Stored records
↓↓↓

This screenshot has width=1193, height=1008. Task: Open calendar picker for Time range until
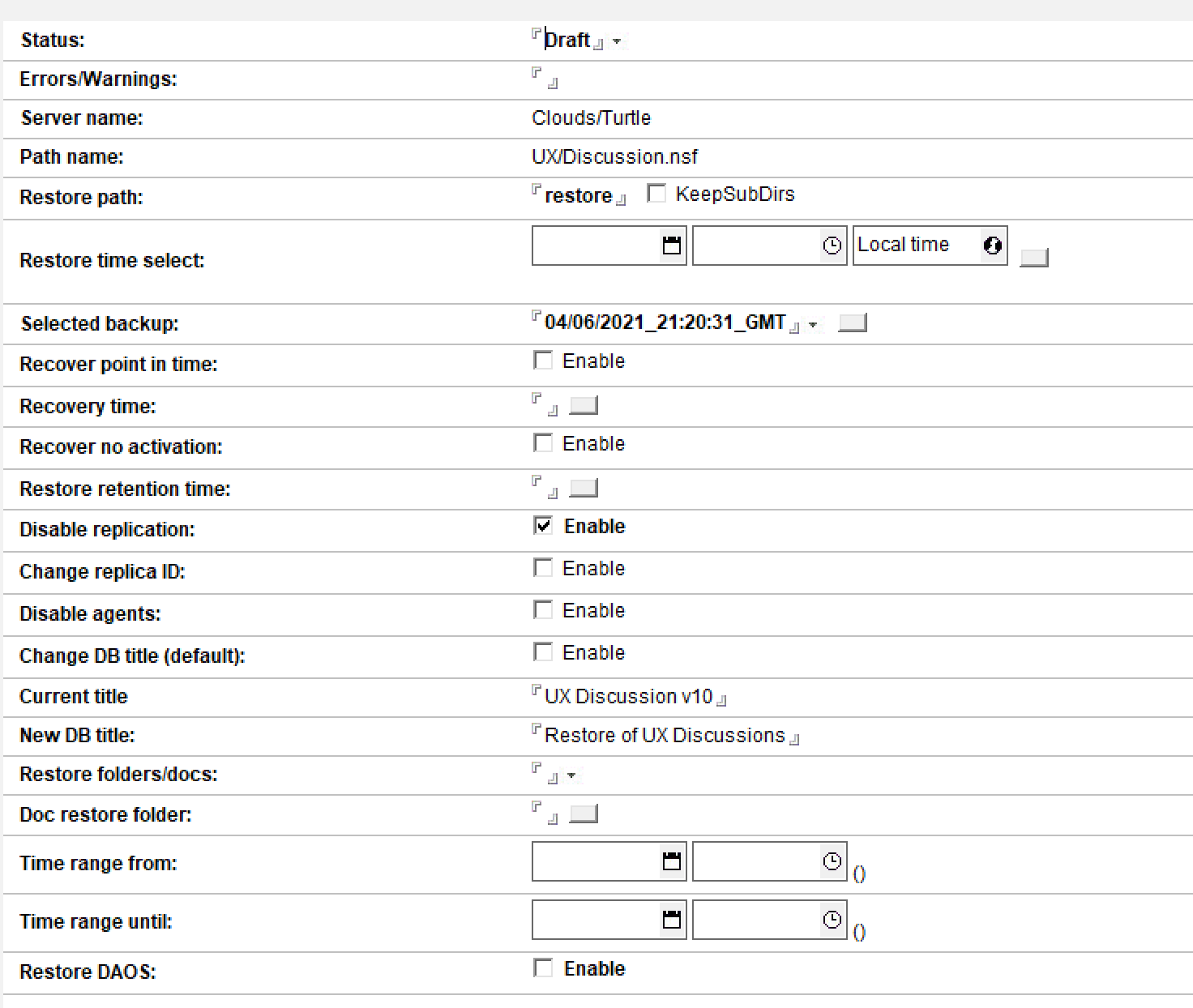(x=671, y=920)
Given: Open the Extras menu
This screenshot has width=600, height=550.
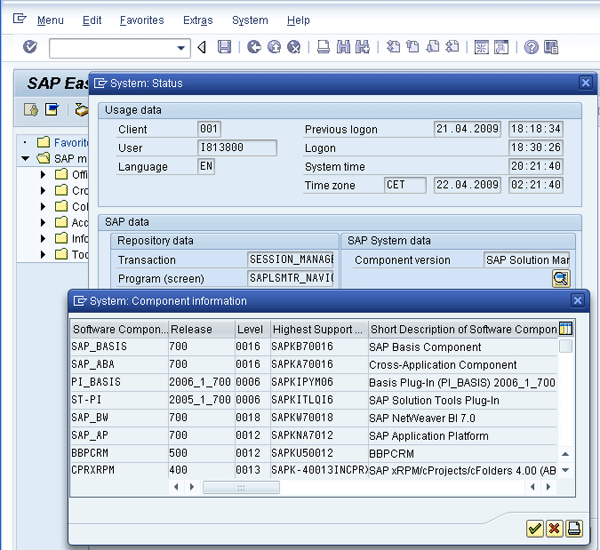Looking at the screenshot, I should click(x=197, y=20).
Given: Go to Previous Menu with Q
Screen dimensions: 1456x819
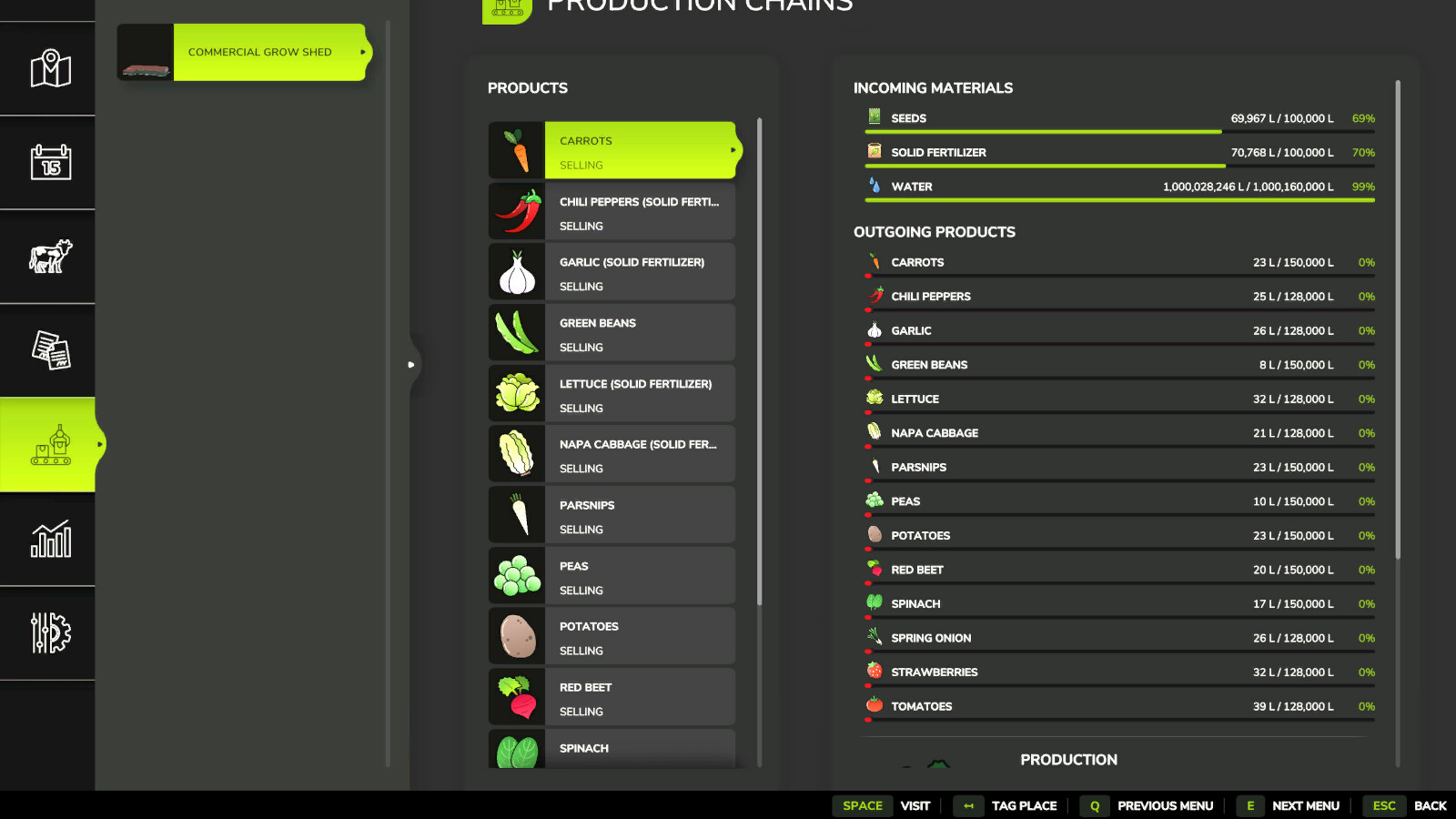Looking at the screenshot, I should point(1148,805).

↑↑↑

A faithful copy of all the entries is required, pictures excluded.

This screenshot has width=1193, height=1008. Task: Open calendar picker for Time range until
(x=671, y=920)
Given: Open the Extras menu
This screenshot has width=600, height=550.
Looking at the screenshot, I should click(x=197, y=20).
Given: Go to Previous Menu with Q
Screen dimensions: 1456x819
Looking at the screenshot, I should point(1148,805).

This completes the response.